--- Begin ---

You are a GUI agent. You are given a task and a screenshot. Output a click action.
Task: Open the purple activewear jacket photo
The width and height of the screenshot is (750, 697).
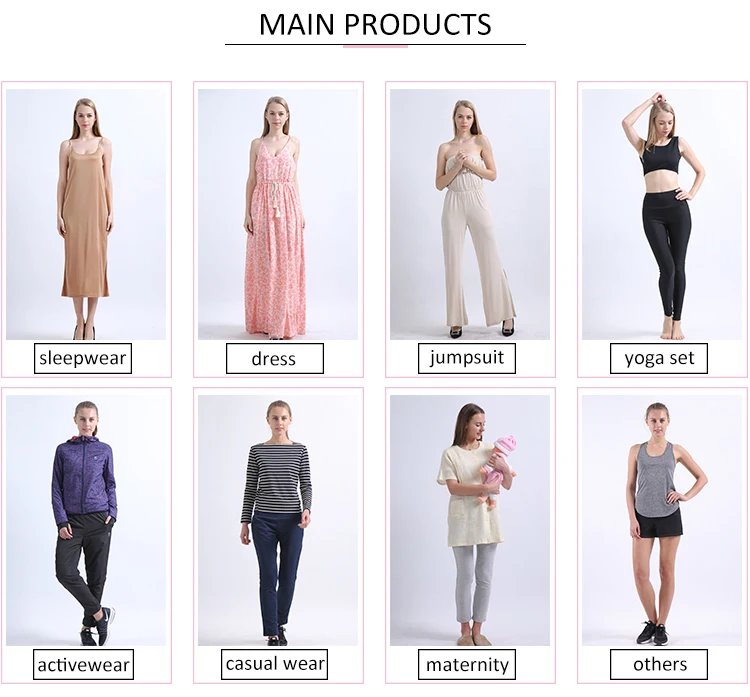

--- End ---
--- Begin ---

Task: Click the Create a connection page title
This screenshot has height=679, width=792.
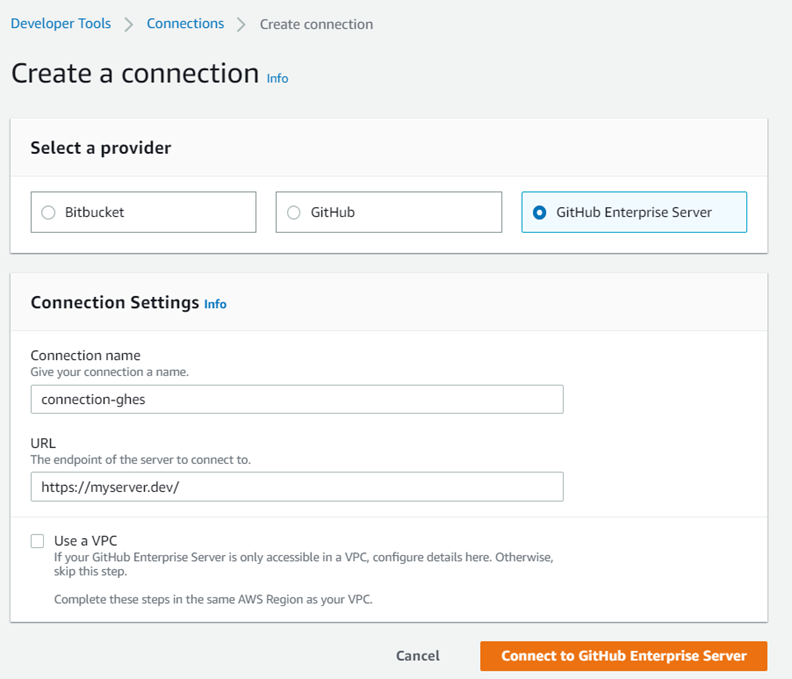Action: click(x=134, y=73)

--- End ---
--- Begin ---

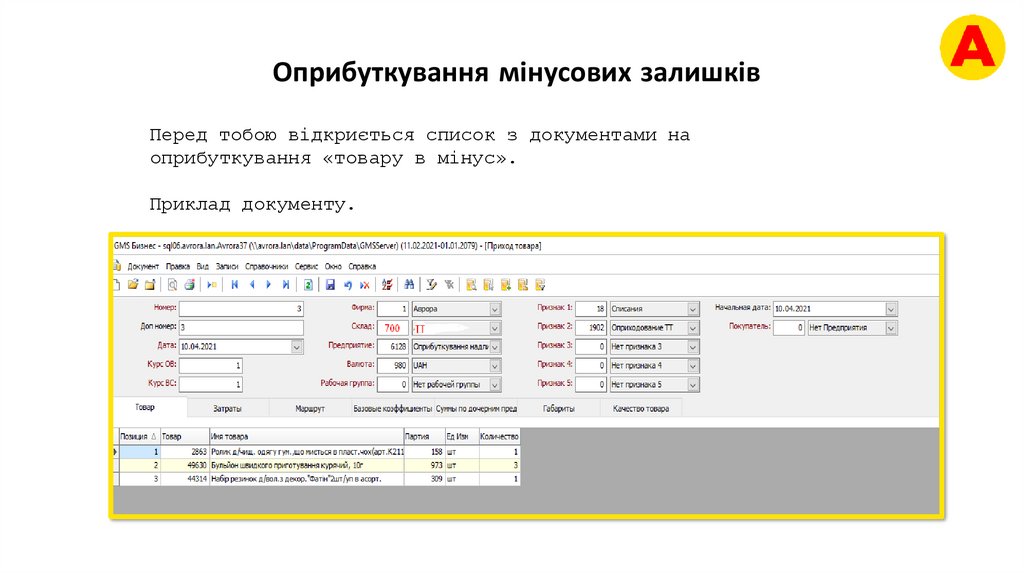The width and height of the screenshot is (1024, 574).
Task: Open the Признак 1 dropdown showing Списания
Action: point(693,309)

--- End ---

PROBLEM REQUIREMENTS ::
Copy the material verbatim, from the line containing "The width and height of the screenshot is (1024, 574)." through the line containing "Action: point(693,309)", with both of those lines included, and leave the pictures out.

COMPLETED TASK ::
The width and height of the screenshot is (1024, 574).
Task: Open the Признак 1 dropdown showing Списания
Action: point(693,309)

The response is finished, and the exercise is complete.